## Short problem:
Rewrite the entries from the start through the line containing "Open the debugger", replacing "overview" with "summary" and leaving everything else unchanged.

## Data:
start
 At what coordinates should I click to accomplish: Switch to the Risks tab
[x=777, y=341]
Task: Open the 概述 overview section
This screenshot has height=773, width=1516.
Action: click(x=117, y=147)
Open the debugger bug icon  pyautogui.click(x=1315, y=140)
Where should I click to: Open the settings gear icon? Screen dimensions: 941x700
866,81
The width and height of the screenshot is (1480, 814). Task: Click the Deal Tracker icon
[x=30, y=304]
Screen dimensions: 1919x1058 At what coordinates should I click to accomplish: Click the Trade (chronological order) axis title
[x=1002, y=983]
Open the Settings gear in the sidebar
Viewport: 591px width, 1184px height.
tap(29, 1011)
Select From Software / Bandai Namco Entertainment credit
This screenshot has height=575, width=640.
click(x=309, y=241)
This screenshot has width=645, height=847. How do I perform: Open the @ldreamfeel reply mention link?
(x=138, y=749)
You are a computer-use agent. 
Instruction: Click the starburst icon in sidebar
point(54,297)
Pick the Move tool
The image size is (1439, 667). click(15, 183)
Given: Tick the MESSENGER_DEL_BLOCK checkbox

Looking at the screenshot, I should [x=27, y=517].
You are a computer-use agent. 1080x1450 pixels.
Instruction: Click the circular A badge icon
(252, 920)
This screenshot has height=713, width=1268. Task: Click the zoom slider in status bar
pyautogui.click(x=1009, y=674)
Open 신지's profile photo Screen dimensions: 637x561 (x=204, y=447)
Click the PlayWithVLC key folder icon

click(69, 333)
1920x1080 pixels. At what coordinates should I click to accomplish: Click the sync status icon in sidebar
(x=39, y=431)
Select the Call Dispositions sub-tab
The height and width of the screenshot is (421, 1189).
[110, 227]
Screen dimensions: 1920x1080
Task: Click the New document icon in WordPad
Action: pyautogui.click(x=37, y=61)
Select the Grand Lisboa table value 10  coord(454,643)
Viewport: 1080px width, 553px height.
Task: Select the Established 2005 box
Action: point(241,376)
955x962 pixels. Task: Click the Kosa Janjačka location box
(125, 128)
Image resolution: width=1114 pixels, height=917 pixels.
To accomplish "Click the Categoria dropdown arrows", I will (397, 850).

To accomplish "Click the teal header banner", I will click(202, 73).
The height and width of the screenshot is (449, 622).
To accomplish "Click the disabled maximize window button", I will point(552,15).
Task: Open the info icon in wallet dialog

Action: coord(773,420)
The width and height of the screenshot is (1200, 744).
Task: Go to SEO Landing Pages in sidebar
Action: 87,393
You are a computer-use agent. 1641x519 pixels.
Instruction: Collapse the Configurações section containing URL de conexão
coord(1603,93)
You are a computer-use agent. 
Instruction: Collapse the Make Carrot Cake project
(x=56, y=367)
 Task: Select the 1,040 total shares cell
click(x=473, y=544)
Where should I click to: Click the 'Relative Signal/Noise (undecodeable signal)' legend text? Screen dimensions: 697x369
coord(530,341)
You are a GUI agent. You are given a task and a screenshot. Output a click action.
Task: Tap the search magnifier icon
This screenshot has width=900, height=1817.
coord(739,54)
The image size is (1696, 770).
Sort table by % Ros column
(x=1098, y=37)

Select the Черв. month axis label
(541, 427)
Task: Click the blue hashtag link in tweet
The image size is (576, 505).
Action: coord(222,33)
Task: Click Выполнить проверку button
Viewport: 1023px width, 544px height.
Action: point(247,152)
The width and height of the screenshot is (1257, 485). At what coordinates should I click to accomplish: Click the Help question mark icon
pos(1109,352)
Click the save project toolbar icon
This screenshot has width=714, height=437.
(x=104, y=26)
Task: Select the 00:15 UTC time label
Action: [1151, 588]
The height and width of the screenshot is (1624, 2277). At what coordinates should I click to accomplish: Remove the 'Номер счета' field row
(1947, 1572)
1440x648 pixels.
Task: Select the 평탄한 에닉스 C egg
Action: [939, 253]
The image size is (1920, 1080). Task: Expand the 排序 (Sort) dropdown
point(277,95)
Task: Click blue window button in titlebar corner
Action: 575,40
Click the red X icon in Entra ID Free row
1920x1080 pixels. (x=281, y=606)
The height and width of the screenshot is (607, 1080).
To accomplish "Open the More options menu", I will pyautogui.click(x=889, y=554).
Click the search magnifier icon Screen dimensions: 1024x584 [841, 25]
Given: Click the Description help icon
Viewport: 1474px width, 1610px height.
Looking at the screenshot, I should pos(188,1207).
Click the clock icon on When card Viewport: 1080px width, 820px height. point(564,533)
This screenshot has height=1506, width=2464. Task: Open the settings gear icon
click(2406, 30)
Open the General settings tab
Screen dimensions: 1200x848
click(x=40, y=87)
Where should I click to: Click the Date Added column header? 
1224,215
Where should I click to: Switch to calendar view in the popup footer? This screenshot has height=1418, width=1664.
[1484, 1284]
end
## Answer to this problem:
 At what coordinates should I click to accomplish: Switch to the Risks tab
[x=777, y=341]
Task: Open the 概述 summary section
This screenshot has height=773, width=1516.
Action: click(x=117, y=147)
Open the debugger bug icon  pyautogui.click(x=1315, y=140)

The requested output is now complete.